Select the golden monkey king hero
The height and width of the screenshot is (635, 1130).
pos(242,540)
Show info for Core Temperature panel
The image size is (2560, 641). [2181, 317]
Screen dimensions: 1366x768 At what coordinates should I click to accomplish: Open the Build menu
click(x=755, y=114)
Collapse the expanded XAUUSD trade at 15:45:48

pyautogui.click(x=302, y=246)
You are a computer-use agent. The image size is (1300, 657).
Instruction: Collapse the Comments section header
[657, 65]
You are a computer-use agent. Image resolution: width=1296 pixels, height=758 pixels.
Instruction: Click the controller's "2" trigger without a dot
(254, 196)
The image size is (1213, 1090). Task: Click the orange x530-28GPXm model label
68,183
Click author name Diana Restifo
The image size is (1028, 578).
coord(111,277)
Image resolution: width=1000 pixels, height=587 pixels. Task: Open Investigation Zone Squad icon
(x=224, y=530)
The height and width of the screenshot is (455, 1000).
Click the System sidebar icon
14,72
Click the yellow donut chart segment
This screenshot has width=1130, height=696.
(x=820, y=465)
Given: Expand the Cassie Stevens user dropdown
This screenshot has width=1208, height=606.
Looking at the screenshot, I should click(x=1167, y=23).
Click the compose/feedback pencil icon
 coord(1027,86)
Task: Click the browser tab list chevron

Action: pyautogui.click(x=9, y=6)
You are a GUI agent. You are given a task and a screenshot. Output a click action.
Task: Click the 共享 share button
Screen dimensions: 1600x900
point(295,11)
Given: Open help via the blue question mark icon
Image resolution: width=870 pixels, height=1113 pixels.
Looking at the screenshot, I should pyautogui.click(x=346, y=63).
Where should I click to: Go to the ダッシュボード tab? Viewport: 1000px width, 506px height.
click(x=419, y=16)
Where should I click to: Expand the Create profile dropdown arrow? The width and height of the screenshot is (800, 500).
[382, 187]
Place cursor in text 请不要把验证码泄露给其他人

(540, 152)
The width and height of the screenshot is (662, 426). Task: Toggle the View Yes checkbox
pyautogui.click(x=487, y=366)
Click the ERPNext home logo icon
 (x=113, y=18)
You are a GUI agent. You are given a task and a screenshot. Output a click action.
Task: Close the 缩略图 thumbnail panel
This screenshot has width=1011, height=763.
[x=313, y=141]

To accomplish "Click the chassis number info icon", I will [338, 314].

--

Working from the listing above, give it again word for word.

EXPECTED OUTPUT:
Select the golden monkey king hero
The height and width of the screenshot is (635, 1130).
pos(242,540)
Show info for Core Temperature panel
The image size is (2560, 641). [2181, 317]
Screen dimensions: 1366x768 At what coordinates should I click to accomplish: Open the Build menu
click(x=755, y=114)
Collapse the expanded XAUUSD trade at 15:45:48

pyautogui.click(x=302, y=246)
You are a computer-use agent. The image size is (1300, 657).
Instruction: Collapse the Comments section header
[657, 65]
You are a computer-use agent. Image resolution: width=1296 pixels, height=758 pixels.
Instruction: Click the controller's "2" trigger without a dot
(254, 196)
The image size is (1213, 1090). Task: Click the orange x530-28GPXm model label
68,183
Click author name Diana Restifo
The image size is (1028, 578).
coord(111,277)
Image resolution: width=1000 pixels, height=587 pixels. Task: Open Investigation Zone Squad icon
(x=224, y=530)
The height and width of the screenshot is (455, 1000).
Click the System sidebar icon
14,72
Click the yellow donut chart segment
This screenshot has width=1130, height=696.
(x=820, y=465)
Given: Expand the Cassie Stevens user dropdown
This screenshot has width=1208, height=606.
Looking at the screenshot, I should click(x=1167, y=23).
Click the compose/feedback pencil icon
 coord(1027,86)
Task: Click the browser tab list chevron

Action: pyautogui.click(x=9, y=6)
You are a GUI agent. You are given a task and a screenshot. Output a click action.
Task: Click the 共享 share button
Screen dimensions: 1600x900
point(295,11)
Given: Open help via the blue question mark icon
Image resolution: width=870 pixels, height=1113 pixels.
Looking at the screenshot, I should pyautogui.click(x=346, y=63).
Where should I click to: Go to the ダッシュボード tab? Viewport: 1000px width, 506px height.
click(x=419, y=16)
Where should I click to: Expand the Create profile dropdown arrow? The width and height of the screenshot is (800, 500).
[382, 187]
Place cursor in text 请不要把验证码泄露给其他人

(540, 152)
The width and height of the screenshot is (662, 426). Task: Toggle the View Yes checkbox
pyautogui.click(x=487, y=366)
Click the ERPNext home logo icon
 (x=113, y=18)
You are a GUI agent. You are given a task and a screenshot. Output a click action.
Task: Close the 缩略图 thumbnail panel
This screenshot has width=1011, height=763.
[x=313, y=141]

To accomplish "Click the chassis number info icon", I will [338, 314].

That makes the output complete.